A MCP server implemented with fastmcp, OpenAI embeddings, and qdrant-client. It provides three tools equivalent to the Node.js version:

- memory-store
- memory-search
- memory-debug

## Requirements

- Python 3.12+
- Qdrant reachable via HTTP

## Install deps (using uv or pip)

```bash
# using uv (recommended)
uv sync
# or with pip
pip install -e .
```

## Environment variables

- QDRANT_URL (default: http://localhost:6333)
- QDRANT_API_KEY (optional)
- COLLECTION_NAME (optional default collection)
- OPENAPI_API_KEY or OPENAI_API_KEY (required)
- OPENAI_BASE_URL (optional)
- OPENAI_EMBEDDING_MODEL (default: text-embedding-3-small)

## Run (stdio)

```bash
uvx better-qdrant-mcp
```

You can still run it via Python directly if you prefer:

```bash
python -m better_qdrant_mcp
```

Configure in MCP clients as a stdio server.
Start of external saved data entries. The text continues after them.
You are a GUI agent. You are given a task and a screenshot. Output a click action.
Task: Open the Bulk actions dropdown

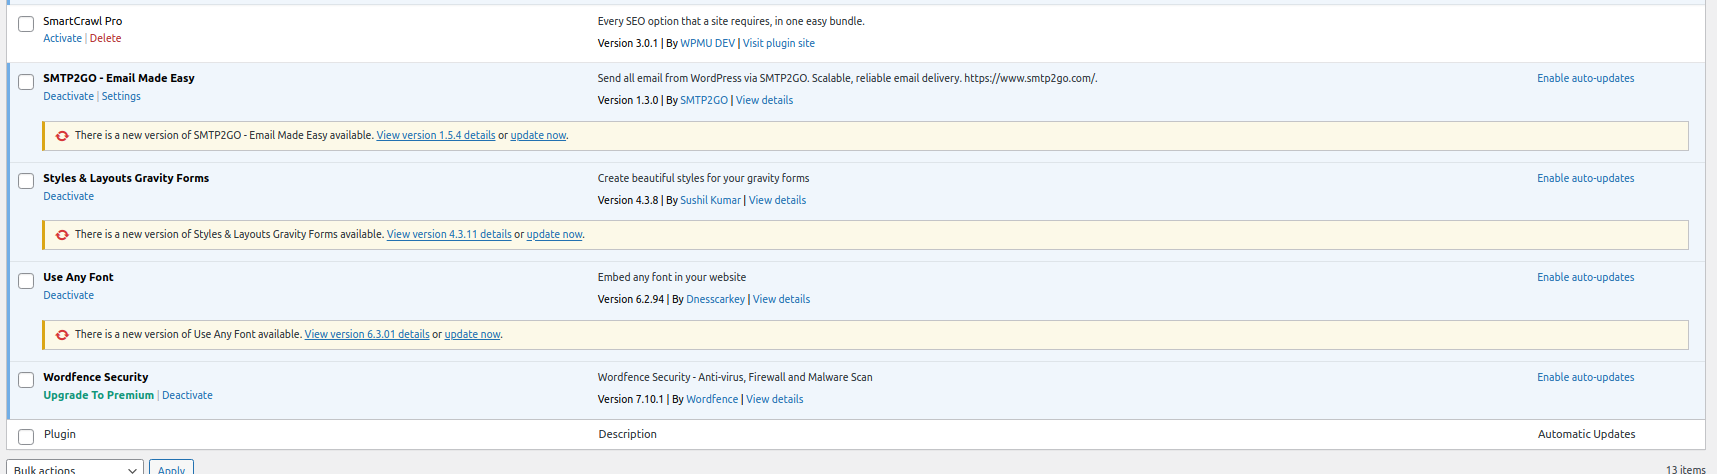pos(75,468)
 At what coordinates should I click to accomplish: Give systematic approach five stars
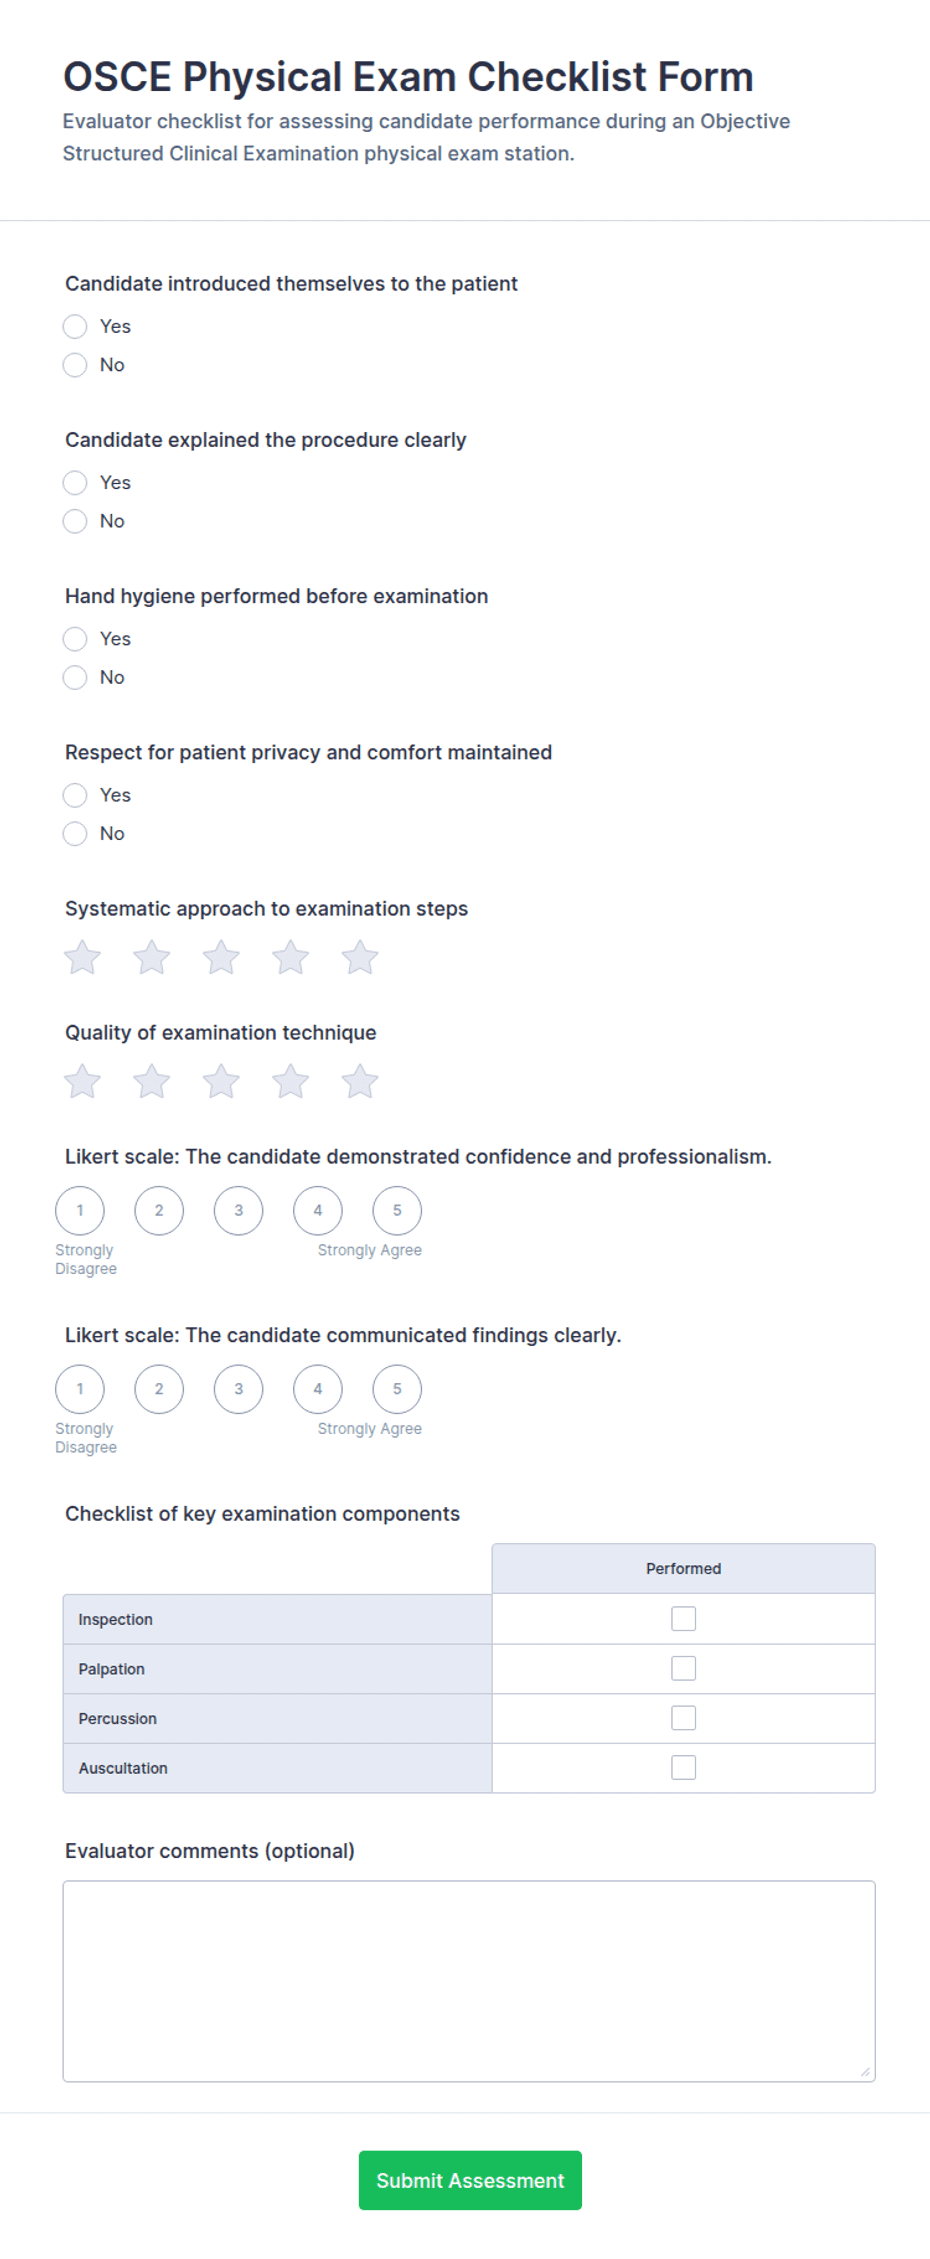coord(360,957)
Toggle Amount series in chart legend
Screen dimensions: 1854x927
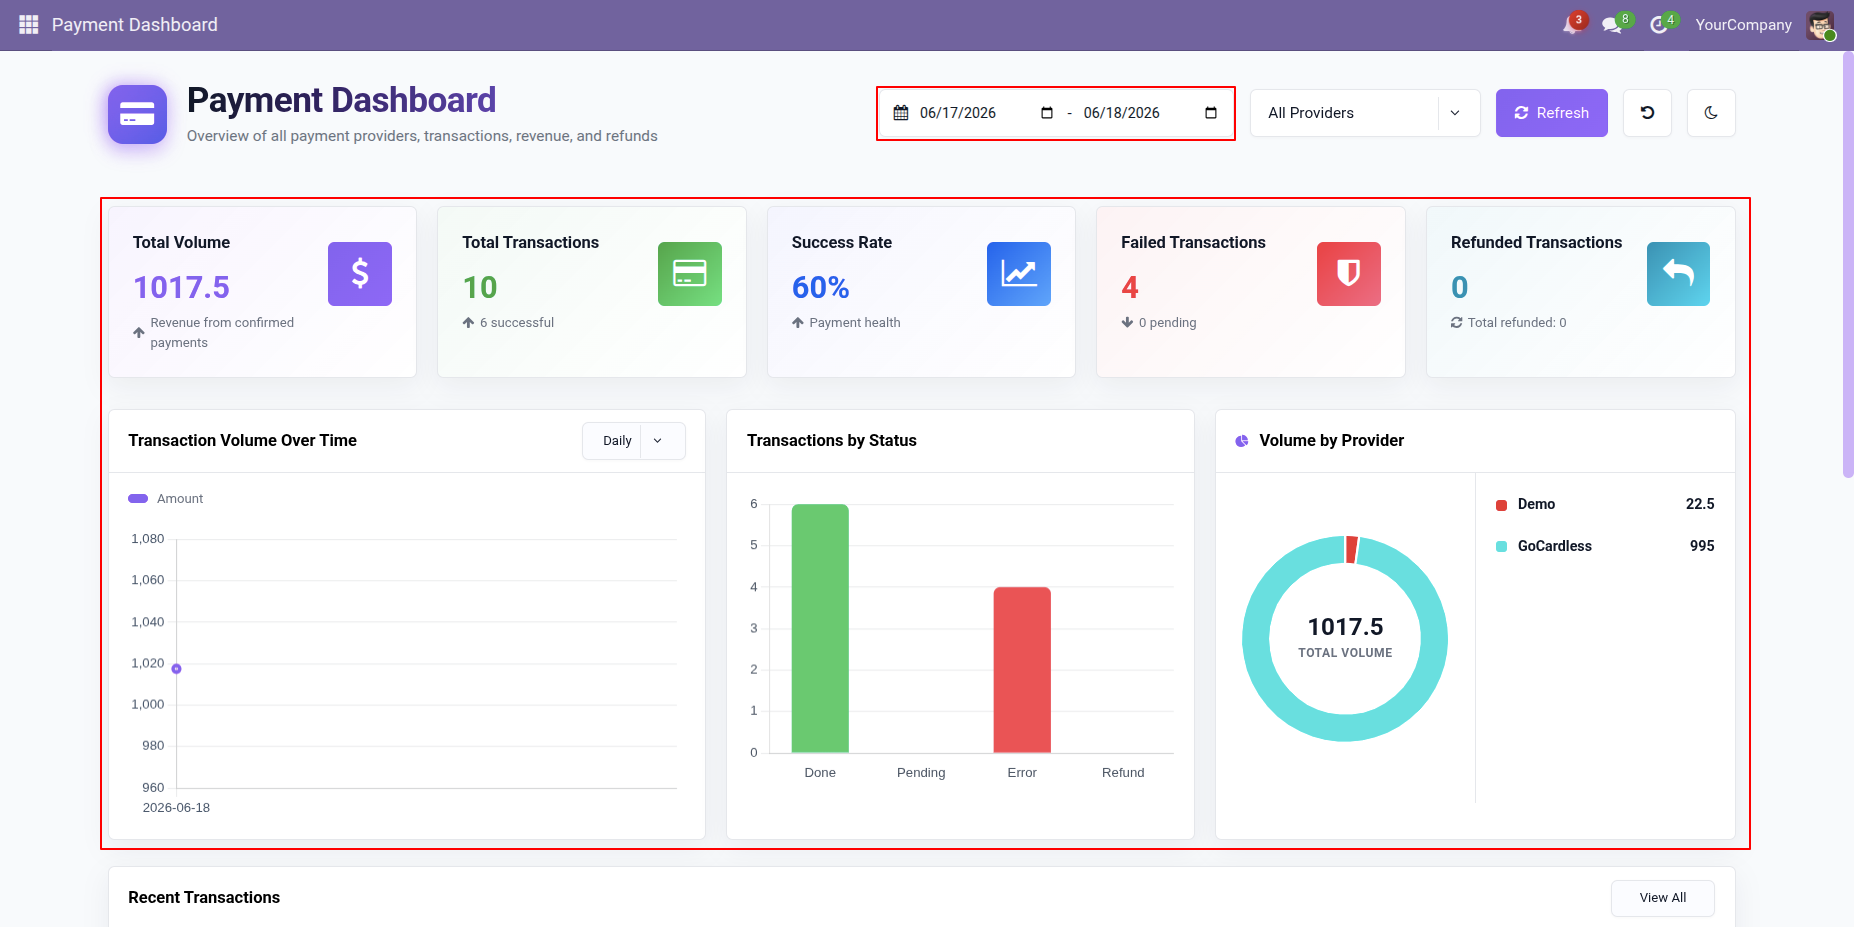pyautogui.click(x=166, y=498)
Example (cursor-like):

```json
{
  "mcpServers": {
    "qdrant-mcp-python": {
      "type": "stdio",
      "command": "uvx",
      "args": ["better-qdrant-mcp"],
      "env": {
        "QDRANT_URL": "http://localhost:6333",
        "COLLECTION_NAME": "long_term_memory"
      }
    }
  }
}
```

## Tools

- memory-store(information, metadata?: dict, collection_name?: str) -> str
- memory-search(query, limit?: int=5, collection_name?: str) -> str
- memory-debug(collection_name?: str) -> str

`memory-search` uses hybrid search in Qdrant (dense + sparse). If the collection is configured with named vectors `dense` and `sparse`, queries are ranked by fusing dense OpenAI embeddings and sparse BM25 scores; otherwise it falls back to dense-only search.